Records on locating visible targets
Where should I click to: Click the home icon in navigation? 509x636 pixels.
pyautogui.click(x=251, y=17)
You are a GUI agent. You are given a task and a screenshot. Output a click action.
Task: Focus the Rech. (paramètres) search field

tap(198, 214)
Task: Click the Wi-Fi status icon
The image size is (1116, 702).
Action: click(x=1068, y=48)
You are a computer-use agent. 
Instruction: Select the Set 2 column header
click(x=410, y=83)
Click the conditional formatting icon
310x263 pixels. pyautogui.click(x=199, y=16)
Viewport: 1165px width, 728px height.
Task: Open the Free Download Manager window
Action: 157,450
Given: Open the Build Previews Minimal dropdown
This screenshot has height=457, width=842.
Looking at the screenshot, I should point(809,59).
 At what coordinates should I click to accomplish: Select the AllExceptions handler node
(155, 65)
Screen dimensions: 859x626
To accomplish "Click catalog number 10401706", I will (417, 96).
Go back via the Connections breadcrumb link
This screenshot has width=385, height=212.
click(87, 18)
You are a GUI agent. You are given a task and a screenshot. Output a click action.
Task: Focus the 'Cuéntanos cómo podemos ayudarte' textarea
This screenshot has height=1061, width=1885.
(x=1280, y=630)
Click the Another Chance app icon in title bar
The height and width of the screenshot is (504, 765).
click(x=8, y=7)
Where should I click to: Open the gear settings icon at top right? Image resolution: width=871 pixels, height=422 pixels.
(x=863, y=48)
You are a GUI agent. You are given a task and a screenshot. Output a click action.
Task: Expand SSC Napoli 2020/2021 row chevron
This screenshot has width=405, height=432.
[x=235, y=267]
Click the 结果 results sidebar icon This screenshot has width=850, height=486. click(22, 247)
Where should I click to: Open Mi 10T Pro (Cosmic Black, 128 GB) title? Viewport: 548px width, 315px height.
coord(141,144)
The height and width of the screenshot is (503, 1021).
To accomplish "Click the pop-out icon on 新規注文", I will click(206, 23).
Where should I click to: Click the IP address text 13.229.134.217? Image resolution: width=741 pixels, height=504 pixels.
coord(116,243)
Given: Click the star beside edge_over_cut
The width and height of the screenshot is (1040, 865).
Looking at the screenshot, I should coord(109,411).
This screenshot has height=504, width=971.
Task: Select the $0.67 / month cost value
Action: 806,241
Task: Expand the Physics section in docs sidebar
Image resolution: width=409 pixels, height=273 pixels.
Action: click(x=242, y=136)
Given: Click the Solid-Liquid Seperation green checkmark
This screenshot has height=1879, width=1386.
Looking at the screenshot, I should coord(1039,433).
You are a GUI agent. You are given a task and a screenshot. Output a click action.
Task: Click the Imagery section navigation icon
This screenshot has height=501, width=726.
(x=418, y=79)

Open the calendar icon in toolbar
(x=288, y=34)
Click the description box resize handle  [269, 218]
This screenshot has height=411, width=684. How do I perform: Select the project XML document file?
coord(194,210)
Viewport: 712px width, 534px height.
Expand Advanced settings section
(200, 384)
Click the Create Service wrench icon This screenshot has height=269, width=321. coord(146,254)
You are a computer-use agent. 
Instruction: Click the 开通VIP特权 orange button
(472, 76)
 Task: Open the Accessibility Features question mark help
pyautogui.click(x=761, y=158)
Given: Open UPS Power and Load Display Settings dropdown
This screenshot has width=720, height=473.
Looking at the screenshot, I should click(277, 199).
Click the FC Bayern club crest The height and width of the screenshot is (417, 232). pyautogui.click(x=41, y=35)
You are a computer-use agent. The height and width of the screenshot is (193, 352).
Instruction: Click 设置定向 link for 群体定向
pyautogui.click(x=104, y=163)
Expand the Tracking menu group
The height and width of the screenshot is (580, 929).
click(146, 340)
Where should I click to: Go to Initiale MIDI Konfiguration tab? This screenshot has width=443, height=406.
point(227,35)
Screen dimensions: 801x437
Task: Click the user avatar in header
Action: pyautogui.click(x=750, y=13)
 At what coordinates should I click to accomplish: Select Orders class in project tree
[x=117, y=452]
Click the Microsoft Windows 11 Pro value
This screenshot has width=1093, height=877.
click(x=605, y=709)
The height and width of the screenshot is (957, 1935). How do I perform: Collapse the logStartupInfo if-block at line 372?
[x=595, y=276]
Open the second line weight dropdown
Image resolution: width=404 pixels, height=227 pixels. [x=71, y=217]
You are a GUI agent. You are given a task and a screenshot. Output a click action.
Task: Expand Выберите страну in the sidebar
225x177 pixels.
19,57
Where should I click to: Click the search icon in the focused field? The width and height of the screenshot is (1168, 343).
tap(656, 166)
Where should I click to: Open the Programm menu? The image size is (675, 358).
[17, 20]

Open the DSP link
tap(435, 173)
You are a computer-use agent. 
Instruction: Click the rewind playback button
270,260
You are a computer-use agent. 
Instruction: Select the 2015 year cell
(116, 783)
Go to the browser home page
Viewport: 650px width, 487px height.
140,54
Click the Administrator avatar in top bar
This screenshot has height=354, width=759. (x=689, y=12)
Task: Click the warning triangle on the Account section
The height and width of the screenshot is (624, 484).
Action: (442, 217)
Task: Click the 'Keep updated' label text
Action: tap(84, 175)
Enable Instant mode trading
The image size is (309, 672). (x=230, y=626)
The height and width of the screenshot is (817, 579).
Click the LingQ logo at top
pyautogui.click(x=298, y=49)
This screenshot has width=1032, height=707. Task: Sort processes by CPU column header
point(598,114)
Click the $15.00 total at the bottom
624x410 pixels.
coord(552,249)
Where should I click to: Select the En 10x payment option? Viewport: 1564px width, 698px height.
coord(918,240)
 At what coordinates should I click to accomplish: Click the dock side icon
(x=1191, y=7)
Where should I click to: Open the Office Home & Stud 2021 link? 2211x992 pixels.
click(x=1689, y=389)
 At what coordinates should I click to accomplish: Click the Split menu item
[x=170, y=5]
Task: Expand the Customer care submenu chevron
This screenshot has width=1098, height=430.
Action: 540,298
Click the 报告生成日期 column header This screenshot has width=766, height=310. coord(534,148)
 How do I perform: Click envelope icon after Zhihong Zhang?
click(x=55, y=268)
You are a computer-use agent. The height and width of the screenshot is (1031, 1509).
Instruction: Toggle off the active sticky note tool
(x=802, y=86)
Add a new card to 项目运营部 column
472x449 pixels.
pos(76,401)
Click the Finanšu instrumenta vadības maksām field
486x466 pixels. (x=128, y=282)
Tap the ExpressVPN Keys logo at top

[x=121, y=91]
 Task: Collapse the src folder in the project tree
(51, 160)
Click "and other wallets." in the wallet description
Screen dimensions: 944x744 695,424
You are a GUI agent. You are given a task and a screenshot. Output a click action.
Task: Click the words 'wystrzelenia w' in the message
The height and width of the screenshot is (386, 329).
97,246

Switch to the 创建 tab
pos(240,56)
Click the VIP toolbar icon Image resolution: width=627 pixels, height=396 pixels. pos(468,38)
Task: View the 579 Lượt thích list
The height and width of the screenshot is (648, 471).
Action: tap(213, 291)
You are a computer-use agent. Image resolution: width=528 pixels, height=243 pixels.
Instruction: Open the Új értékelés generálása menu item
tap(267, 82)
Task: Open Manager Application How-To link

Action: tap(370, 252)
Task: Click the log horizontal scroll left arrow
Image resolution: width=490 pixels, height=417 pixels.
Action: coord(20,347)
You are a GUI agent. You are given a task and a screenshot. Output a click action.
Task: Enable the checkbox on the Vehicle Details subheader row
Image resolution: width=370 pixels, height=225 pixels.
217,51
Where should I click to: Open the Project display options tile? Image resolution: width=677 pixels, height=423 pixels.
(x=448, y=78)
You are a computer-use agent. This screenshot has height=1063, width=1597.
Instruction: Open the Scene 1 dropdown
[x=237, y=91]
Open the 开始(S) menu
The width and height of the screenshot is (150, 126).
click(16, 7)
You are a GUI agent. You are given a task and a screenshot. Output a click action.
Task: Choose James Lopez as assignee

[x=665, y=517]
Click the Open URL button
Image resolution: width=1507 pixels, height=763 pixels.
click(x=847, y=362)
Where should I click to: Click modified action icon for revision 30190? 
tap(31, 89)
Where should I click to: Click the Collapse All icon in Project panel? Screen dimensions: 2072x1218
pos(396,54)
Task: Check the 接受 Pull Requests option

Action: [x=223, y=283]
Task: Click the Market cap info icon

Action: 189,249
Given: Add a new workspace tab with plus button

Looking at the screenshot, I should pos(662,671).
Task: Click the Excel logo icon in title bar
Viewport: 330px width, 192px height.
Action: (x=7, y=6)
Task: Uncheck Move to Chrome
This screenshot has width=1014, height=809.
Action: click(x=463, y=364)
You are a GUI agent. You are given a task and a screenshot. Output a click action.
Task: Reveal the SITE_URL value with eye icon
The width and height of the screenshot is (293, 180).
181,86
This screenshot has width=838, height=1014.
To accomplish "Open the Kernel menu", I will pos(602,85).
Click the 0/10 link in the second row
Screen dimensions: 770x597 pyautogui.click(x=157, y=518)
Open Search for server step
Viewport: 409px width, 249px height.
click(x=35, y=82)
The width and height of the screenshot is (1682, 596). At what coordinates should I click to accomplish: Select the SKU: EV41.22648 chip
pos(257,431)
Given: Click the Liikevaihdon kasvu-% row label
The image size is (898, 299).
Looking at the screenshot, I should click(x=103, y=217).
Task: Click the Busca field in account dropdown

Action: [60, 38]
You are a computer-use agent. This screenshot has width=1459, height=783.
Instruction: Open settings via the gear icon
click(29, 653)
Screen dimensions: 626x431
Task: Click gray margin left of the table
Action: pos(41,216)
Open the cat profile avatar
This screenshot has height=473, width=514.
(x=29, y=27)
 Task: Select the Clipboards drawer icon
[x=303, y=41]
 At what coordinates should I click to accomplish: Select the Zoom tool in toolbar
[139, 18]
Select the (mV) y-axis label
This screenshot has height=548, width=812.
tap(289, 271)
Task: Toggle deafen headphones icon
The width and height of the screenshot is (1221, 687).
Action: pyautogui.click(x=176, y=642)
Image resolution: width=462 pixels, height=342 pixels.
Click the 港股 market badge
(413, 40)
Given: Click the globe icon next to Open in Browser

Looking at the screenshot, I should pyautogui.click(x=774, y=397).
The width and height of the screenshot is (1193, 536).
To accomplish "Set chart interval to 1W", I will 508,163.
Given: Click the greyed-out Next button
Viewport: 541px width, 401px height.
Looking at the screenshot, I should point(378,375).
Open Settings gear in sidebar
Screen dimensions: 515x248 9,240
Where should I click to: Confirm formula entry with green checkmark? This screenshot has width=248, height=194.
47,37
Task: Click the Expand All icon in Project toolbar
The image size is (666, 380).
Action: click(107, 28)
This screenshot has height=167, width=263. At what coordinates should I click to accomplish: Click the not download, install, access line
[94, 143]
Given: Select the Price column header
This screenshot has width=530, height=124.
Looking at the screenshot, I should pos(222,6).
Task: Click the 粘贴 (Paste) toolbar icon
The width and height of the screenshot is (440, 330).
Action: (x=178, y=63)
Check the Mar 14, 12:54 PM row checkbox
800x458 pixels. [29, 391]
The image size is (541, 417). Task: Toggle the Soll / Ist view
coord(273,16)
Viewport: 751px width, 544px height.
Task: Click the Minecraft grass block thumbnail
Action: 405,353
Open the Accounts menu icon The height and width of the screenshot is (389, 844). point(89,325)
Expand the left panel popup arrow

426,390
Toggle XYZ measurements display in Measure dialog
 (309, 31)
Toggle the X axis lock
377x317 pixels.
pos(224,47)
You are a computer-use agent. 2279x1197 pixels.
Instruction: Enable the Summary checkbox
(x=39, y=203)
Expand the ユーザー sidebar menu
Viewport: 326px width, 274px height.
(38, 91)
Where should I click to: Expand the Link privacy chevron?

SET PROBLEM
Copy the records word for word, starting at their first line and stopping after the line that contains "click(x=410, y=83)".

SOLUTION
Where should I click to: Click the home icon in navigation? 509x636 pixels.
pyautogui.click(x=251, y=17)
You are a GUI agent. You are given a task and a screenshot. Output a click action.
Task: Focus the Rech. (paramètres) search field

tap(198, 214)
Task: Click the Wi-Fi status icon
The image size is (1116, 702).
Action: click(x=1068, y=48)
You are a computer-use agent. 
Instruction: Select the Set 2 column header
click(x=410, y=83)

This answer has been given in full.